## What is needed
Transcribe the lines below exactly, beginning with the line that holds "The image size" and ending with the final line, both included. Pictures are to be left out.

-- Opening Marker --

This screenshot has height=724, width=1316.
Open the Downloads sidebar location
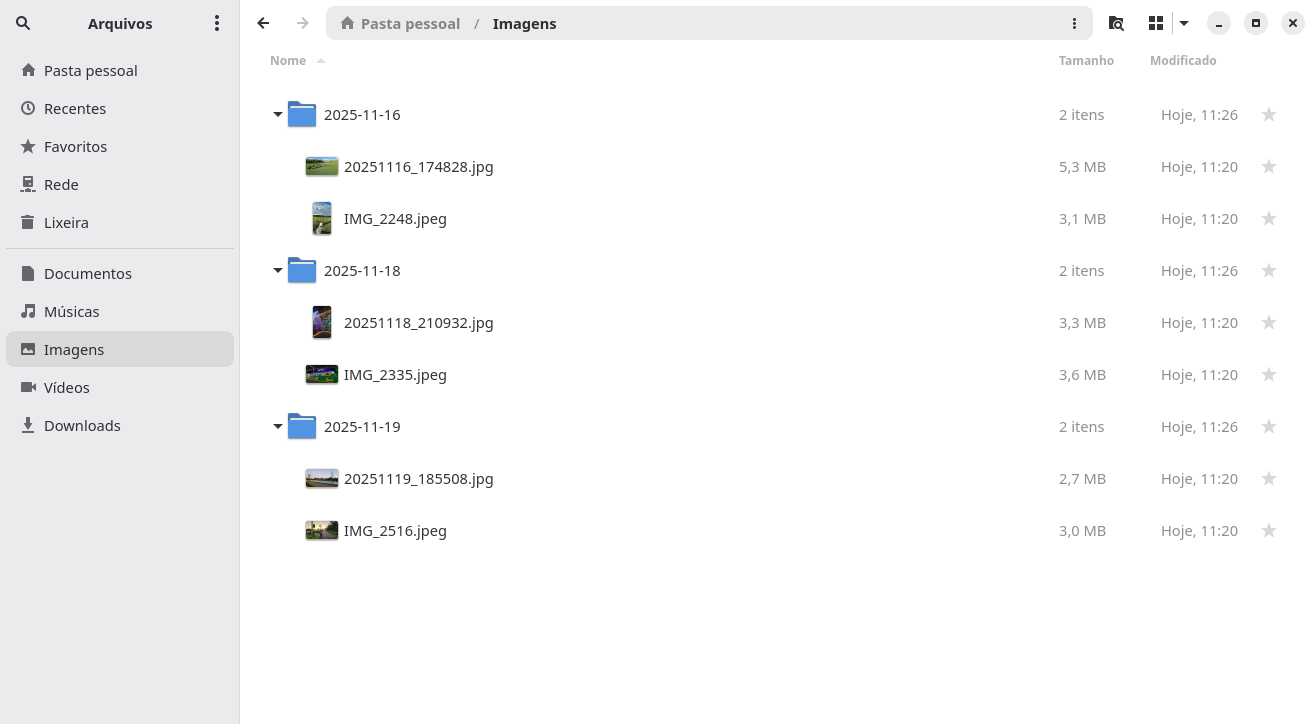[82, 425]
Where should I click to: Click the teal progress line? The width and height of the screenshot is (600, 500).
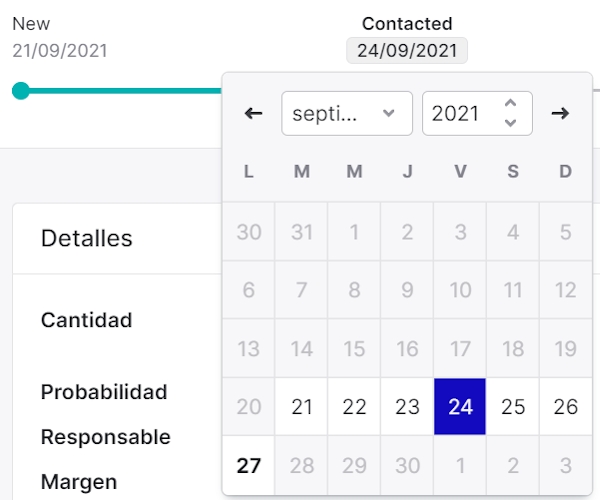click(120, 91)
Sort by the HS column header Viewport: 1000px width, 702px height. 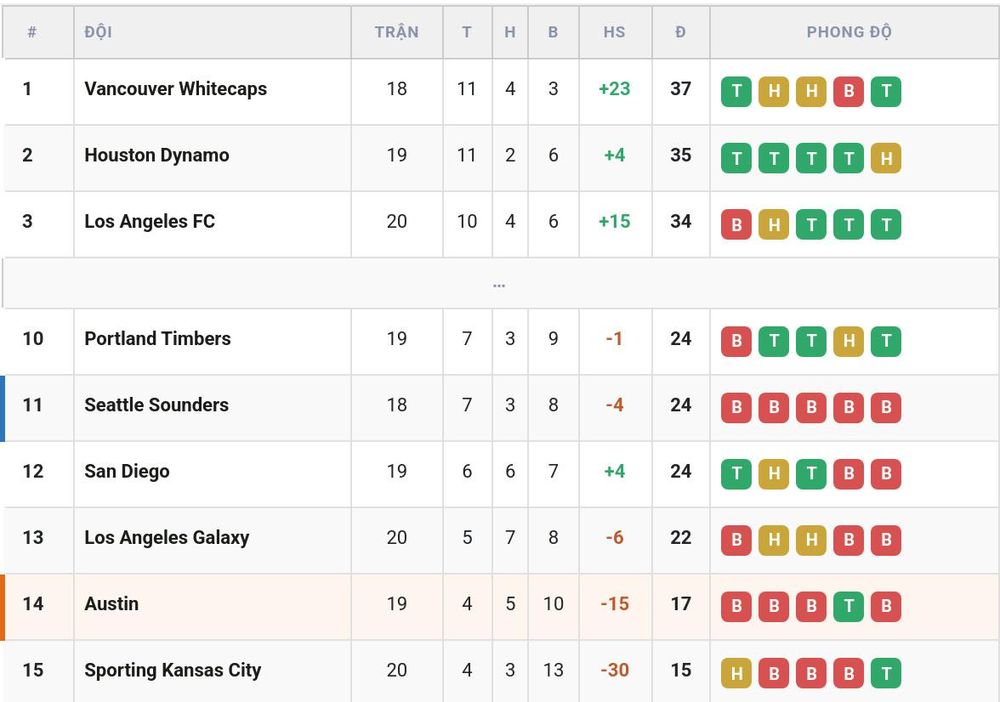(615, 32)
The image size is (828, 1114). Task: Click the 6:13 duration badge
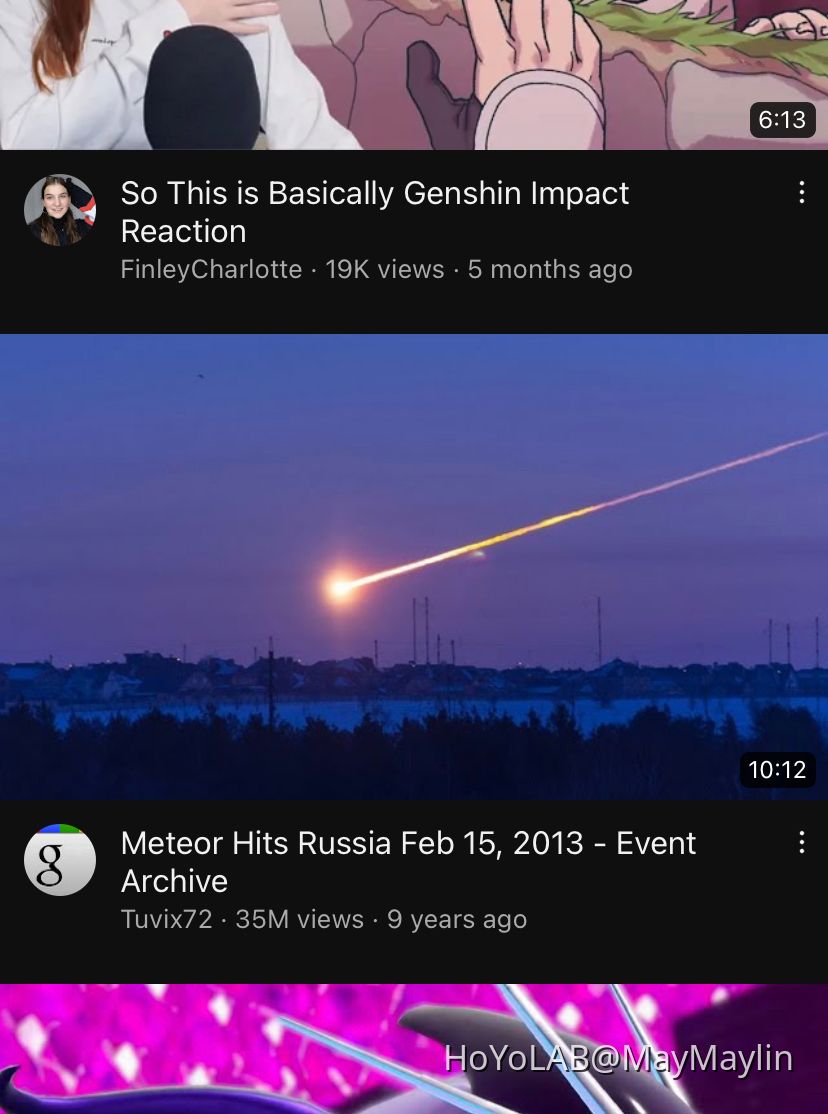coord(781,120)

-- Closing Marker --

## Expected answer
The image size is (828, 1114). Task: Click the 6:13 duration badge
coord(781,120)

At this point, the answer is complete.